═══ Input material ═══

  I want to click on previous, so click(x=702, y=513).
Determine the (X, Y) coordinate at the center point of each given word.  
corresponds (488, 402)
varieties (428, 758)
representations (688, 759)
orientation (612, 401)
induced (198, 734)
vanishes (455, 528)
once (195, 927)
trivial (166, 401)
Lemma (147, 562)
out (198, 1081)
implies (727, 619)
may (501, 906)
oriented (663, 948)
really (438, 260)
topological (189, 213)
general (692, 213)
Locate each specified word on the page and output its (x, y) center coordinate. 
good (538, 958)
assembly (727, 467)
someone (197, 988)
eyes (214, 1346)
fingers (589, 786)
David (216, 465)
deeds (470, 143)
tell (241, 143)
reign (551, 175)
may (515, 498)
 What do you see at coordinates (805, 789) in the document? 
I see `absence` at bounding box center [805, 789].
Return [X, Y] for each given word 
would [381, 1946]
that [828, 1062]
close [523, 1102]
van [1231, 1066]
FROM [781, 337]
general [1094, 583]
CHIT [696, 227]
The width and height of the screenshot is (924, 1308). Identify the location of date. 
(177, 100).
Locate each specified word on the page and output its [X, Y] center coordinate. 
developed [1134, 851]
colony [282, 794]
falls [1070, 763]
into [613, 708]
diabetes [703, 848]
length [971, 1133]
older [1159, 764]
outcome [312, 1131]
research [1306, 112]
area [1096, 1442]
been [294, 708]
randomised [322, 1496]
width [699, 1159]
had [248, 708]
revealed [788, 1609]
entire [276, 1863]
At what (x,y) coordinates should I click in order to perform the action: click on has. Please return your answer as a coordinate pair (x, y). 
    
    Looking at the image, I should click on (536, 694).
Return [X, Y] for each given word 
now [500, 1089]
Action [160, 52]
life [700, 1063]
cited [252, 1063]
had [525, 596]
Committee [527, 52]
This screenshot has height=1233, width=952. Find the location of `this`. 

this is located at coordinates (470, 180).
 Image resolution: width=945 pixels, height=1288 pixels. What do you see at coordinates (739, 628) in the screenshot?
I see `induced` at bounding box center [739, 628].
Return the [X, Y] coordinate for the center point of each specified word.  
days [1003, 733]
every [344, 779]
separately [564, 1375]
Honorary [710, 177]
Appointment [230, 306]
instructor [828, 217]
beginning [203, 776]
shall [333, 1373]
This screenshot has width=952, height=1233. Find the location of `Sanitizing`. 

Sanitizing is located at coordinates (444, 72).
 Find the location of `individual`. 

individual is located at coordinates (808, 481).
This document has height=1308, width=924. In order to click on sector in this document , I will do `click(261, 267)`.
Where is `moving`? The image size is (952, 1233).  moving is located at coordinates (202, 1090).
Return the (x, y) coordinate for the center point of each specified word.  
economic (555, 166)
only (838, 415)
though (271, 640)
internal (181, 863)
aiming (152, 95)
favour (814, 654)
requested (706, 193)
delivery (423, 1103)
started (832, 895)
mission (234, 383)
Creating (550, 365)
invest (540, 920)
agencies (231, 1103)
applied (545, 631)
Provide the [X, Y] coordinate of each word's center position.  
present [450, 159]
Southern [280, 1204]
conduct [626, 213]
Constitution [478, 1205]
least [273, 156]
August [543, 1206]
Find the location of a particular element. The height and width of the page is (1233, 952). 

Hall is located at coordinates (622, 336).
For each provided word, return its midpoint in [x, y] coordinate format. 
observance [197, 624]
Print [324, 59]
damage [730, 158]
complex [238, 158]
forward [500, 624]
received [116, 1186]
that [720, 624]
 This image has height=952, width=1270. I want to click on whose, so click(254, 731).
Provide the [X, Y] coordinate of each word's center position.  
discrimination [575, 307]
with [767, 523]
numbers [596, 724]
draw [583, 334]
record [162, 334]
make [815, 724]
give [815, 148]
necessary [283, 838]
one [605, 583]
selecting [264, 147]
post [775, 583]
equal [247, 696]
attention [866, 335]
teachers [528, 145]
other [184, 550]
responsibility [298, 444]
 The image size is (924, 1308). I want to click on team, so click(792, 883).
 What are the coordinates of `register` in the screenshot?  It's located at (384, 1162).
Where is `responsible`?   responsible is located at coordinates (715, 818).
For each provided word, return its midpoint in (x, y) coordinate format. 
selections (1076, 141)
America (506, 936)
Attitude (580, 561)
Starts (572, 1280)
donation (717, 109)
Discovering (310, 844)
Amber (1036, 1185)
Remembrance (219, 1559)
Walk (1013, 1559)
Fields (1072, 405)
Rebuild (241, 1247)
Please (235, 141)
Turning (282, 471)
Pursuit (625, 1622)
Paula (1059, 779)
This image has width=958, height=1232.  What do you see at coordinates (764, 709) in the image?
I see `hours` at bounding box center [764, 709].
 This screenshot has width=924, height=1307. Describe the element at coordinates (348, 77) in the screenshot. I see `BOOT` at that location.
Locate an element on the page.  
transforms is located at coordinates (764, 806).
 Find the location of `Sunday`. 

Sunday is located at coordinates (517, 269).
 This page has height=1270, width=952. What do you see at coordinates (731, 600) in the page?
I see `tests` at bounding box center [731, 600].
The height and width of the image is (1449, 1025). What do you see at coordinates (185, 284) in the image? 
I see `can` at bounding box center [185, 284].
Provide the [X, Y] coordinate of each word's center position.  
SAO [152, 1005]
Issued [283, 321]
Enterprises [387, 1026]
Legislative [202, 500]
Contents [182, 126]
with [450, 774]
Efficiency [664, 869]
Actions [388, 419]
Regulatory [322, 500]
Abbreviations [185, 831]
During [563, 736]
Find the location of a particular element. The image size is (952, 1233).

═══

-- Task brief --
Arrange the lines of the material above as a numbered list, from the line with "damage [730, 158]" to the line with "SAO [152, 1005]", both included. Leave out blank lines.

-- Full solution --
1. damage [730, 158]
2. complex [238, 158]
3. forward [500, 624]
4. received [116, 1186]
5. that [720, 624]
6.  This image has height=952, width=1270. I want to click on whose, so click(254, 731).
7. Provide the [X, Y] coordinate of each word's center position.  
8. discrimination [575, 307]
9. with [767, 523]
10. numbers [596, 724]
11. draw [583, 334]
12. record [162, 334]
13. make [815, 724]
14. give [815, 148]
15. necessary [283, 838]
16. one [605, 583]
17. selecting [264, 147]
18. post [775, 583]
19. equal [247, 696]
20. attention [866, 335]
21. teachers [528, 145]
22. other [184, 550]
23. responsibility [298, 444]
24.  The image size is (924, 1308). I want to click on team, so click(792, 883).
25.  What are the coordinates of `register` in the screenshot?  It's located at (384, 1162).
26. Where is `responsible`?   responsible is located at coordinates (715, 818).
27. For each provided word, return its midpoint in (x, y) coordinate format. 
28. selections (1076, 141)
29. America (506, 936)
30. Attitude (580, 561)
31. Starts (572, 1280)
32. donation (717, 109)
33. Discovering (310, 844)
34. Amber (1036, 1185)
35. Remembrance (219, 1559)
36. Walk (1013, 1559)
37. Fields (1072, 405)
38. Rebuild (241, 1247)
39. Please (235, 141)
40. Turning (282, 471)
41. Pursuit (625, 1622)
42. Paula (1059, 779)
43. This image has width=958, height=1232.  What do you see at coordinates (764, 709) in the image?
44. I see `hours` at bounding box center [764, 709].
45.  This screenshot has width=924, height=1307. Describe the element at coordinates (348, 77) in the screenshot. I see `BOOT` at that location.
46. Locate an element on the page.  
47. transforms is located at coordinates (764, 806).
48.  Find the location of `Sunday`. 
49. Sunday is located at coordinates (517, 269).
50.  This page has height=1270, width=952. What do you see at coordinates (731, 600) in the page?
51. I see `tests` at bounding box center [731, 600].
52. The height and width of the image is (1449, 1025). What do you see at coordinates (185, 284) in the image? 
53. I see `can` at bounding box center [185, 284].
54. Provide the [X, Y] coordinate of each word's center position.  
55. SAO [152, 1005]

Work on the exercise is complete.